NAZIONI UNITE: INIZIATIVA PER L’ACQUISTO DI MEDICINALI NEI PAESI POVERI E STRATEGIA CONTRO IL TERRORISMO

Le Nazioni Unite, riunite a New York per la 61° sessione dell’Assemblea generale, hanno lanciato ieri Unitaid, uno strumento finanziario internazionale per facilitare l’acquisto di medicinali. L’iniziativa è portata avanti da Brasile, Cile, Francia, Norvegia e Regno Unito, ma "molti Paesi possono facilmente aggiungersi ai membri originari", ha auspicato il Segretario generale dell’Onu Kofi Annan.
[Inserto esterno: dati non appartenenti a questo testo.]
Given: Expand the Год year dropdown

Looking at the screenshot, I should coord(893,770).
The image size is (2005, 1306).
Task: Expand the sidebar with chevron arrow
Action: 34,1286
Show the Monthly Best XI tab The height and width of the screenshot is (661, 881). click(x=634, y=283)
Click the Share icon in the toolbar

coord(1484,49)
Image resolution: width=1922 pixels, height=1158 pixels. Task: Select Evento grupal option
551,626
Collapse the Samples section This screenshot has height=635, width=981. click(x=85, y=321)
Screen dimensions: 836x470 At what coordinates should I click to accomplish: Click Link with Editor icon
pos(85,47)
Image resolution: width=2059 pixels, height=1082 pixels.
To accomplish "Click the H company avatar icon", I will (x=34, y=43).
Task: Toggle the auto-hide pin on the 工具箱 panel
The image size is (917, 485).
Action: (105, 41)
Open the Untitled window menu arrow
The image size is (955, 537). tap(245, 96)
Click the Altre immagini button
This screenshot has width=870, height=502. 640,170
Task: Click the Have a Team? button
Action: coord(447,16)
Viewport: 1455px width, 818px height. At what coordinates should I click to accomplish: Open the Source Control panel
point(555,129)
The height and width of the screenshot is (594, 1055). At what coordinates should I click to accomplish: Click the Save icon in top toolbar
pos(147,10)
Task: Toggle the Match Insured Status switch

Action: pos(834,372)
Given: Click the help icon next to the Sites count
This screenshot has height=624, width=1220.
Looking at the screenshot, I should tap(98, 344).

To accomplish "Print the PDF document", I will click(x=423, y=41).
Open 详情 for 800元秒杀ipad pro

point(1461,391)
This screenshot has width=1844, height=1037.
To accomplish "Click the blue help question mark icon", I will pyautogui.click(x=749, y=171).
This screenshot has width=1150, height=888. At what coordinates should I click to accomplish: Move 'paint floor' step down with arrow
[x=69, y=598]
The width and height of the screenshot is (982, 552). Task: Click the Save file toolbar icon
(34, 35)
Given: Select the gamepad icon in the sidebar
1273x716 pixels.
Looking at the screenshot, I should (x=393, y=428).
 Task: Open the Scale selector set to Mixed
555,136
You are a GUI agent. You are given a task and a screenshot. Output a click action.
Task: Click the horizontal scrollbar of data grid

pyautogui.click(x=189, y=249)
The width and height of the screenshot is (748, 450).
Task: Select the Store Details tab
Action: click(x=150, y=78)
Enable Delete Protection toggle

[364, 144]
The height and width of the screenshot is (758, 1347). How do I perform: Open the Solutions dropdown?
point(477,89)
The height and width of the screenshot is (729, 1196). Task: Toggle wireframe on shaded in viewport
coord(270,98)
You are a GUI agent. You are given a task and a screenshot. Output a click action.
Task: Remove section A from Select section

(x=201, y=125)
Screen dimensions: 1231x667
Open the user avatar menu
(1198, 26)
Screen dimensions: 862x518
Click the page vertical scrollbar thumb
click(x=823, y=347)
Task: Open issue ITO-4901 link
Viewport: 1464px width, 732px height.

Unitaid intende incrementare l’accesso ai medicinali e i servizi diagnostici per combattere il virus Hiv/Aids, la malaria e la tubercolosi nei Paesi in via di sviluppo. "Può influire­ – ha spiegato Annan – sulla riduzione dei prezzi di medicinali e servizi diagnostici di qualità, e accelerare il ritmo col quale sono resi disponibili". In contemporanea è stata lanciata anche la Strategia globale dell’Onu contro il terrorismo. Sheida Heikha Haya Rashed Al Khalifa, presidente dell’Assemblea, ha affermato che "l’Onu deve assumere un ruolo più attivo in materia di conflitti armati e progredire nel campo della prevenzione dei conflitti". "Occorre analizzare le cause potenziali di tensione nel mondo – ha detto -, a partire dalle questioni del disarmo e della proliferazione di armi di distruzione di massa. L’adozione della Strategia globale dell’Onu contro il terrorismo rappresenta uno storico passo avanti in questo senso".